To begin, the office manager or doctor should use Excel to make a list of functions in the office. The functions will be listed in the rows of the first column. Functions, for example, might be front desk, billing, nurses, medical assistants, etc. Under each function, itemize tasks completed by these functions in rows beneath each function. The items on the list should be relatively broad while breaking down the major tasks in the office. For example, telephone calls should be an item but don’t break down the list by the type of phone call unless you are assessing billing where it would be helpful to assess the time dedicated to patient calls versus accounts receivable follow up.

At this point, the intern gets to work! The intern should be instructed to watch different functions work and record the approximate time in minutes associated with each task. For the most comprehensive results, the intern should spend a 2-3 full days with each function. Be sure that the time spent with each function is equal so you can compare apples to apples. To avoid disruption and skewed results, the intern should limit their interaction with the staff; however, some questions are inevitable as the intern may not recognize some of the tasks without asking . Don’t worry too much that the times are not perfect. In this assessment we are only trying to get a relative understanding of times as we look for patterns indicating inefficiency. The intern should also be instructed to documenting any additional tasks, missing from your worksheet that seem to be a major part of the function’s job. At the end of each day of the assessment, the intern must record the total time for each task by function.

When the intern is done evaluating with each function (2-3 days data recorded)

First, average the time associated with each task.
Next, average the salary (e.g. cost) per minute by function.
Now, multiply the average cost by the average task time
Finally, multiply the total from the last step by the number of working days in an average month to come to your monthly cost per task.

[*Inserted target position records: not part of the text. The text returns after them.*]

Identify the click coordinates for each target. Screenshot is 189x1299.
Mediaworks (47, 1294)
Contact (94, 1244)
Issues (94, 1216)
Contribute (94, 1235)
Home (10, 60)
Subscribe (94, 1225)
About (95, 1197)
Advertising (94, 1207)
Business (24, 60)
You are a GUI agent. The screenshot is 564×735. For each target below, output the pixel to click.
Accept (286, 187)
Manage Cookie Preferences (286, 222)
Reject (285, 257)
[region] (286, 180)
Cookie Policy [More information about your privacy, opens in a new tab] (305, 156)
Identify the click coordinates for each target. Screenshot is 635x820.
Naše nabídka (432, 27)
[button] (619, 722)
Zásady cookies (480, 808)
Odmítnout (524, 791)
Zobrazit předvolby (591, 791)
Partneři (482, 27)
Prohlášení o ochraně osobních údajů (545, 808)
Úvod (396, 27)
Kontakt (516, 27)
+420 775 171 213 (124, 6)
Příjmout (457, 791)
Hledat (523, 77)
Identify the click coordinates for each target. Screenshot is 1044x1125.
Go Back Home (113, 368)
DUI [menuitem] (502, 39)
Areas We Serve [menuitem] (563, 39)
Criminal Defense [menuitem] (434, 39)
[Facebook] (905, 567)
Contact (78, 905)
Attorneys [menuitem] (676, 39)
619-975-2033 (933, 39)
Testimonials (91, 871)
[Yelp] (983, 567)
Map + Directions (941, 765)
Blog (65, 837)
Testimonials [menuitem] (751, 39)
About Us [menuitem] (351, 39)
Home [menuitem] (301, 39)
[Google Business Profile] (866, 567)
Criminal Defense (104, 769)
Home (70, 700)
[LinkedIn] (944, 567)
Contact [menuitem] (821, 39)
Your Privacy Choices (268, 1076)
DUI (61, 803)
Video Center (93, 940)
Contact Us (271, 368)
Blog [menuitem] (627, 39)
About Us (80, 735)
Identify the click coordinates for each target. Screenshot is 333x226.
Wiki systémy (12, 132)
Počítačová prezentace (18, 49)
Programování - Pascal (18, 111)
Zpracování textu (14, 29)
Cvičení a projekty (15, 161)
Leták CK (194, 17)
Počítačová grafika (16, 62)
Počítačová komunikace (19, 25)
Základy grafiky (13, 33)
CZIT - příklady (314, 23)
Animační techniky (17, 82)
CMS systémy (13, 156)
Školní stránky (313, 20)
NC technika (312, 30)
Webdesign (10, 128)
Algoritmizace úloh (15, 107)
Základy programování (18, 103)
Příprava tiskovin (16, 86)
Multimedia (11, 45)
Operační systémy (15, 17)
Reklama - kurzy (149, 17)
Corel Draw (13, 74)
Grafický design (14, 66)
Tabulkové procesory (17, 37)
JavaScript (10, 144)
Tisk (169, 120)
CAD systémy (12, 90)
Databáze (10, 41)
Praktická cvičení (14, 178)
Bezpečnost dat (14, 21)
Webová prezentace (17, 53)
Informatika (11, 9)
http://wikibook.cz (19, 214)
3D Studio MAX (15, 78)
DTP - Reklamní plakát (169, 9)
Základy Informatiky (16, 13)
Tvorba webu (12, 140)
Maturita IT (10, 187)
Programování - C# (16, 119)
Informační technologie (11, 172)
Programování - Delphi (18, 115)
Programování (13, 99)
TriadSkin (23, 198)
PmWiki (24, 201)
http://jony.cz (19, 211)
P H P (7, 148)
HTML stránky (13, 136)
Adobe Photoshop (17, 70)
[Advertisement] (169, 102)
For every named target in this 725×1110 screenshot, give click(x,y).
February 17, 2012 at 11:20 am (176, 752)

Now, you can evaluate your practice to see exactly how you are spending money. If you find that one task is very expensive as compared to others, you can look for ways to streamline that task. Here's a sample:


There is, however, a big caution here! DO NOT assume that an expensive task has no return on investment. DO NOT eliminate tasks because they look expensive in a general assessment like this. The purpose of this assessment is to determine if the costs are effectively accomplishing goals of the practice. You need to use this tool as a guide to begin a search for inefficiencies in processes ONLY. Remember, this is simply the a first step to help you determine if the costs are making effective use of resources.